Pain control in children with cerebral palsy: Treat the cause, not the symptoms
Researchers at Holland Bloorview Kids Rehabilitation Hospital have found that more than 25 percent of children with cerebral palsy seen by physicians have moderate to severe chronic pain, limiting their activity. Findings indicate that pediatricians should be aware of chronic pain in this group and try to identify and treat its underlying causes.
The study, led by Dr. Darcy Fehlings, Physician Director of the Child Development Program at Holland Bloorview and Clinician Senior Scientist at the Bloorview Research Institute, was published today in top health journal Pediatrics.
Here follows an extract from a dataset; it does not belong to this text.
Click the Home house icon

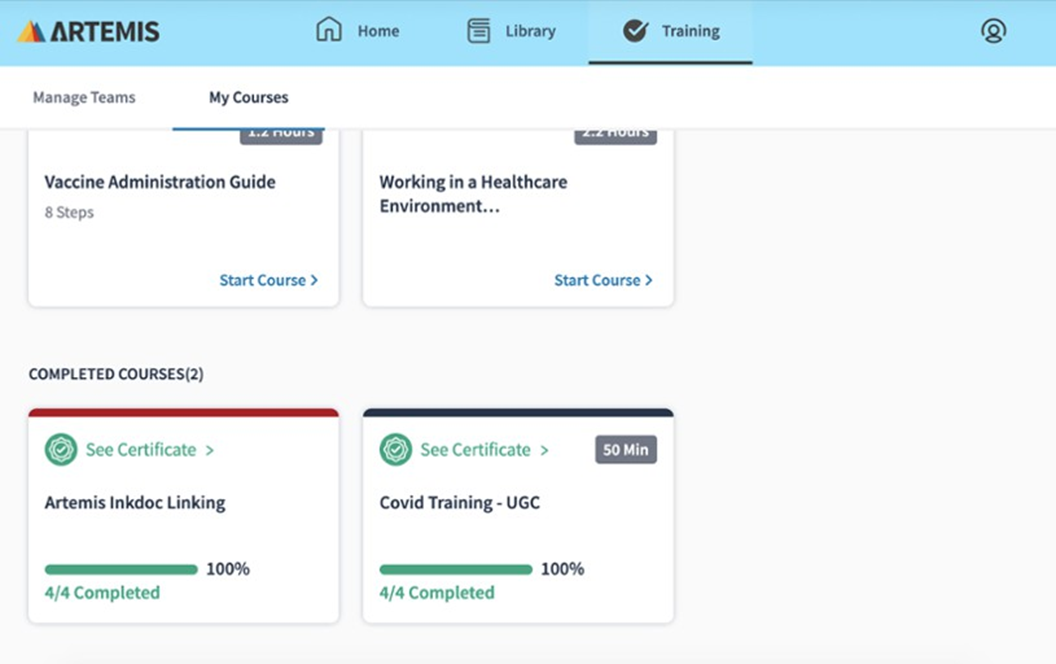329,30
"This study clearly illustrates the extent to which children with cerebral palsy, or CP experience chronic pain," says Fehlings, also an associate professor at the University of Toronto. The study systematically tracked the "Physician diagnosed" cause of pain, finding that hip pain and increased muscle tone were the most common cause of pain for children and youth. "With this knowledge, pediatricians need to be focused on accurately assessing and managing the root cause of this pain."
CP is the most common neurodevelopmental physical disability, occurring in 2 – 2.5 out of every 1000 live births in developed countries. Dr. Fehlings, who leads the Cerebral Palsy Discovery Lab at the Bloorview Research Institute, aimed to better understand the prevalence and impact of pain on children and youth with CP.
Cameron Purdy is a 13 year old boy with cerebral palsy. He and his mom Corinna have been long-time Holland Bloorview clients working with Dr. Fehlings; Corinna even lived at Holland Bloorview for three months in 2009 while Cameron recovered from a surgery.
Corinna Purdy is glad to see Dr. Fehlings' study about chronic pain in kids with CP being published. "It can be hard for kids to explain where the pain is, especially if they've lived with pain their whole life. Maybe they think it's normal, or maybe they are too shy to tell you – either way, you may not know they're in pain. Dr. Fehlings used cartoon faces instead of a 1-10 pain scale, which helped Cameron effectively communicate his pain levels."
Dr. Melanie Penner, a Fellow in Developmental Pediatrics at Holland Bloorview working with Dr. Fehlings, says Cameron and Corinna's experience is typical. "This study has underlined the importance of asking every child with CP about their pain levels. This can sometimes pose a challenge for children with communication limitations, which makes a systematic pain assessment plan crucial."
Developing a strategy to prevent, assess, and manage chronic pain for kids with CP is key to improving their health and quality of life.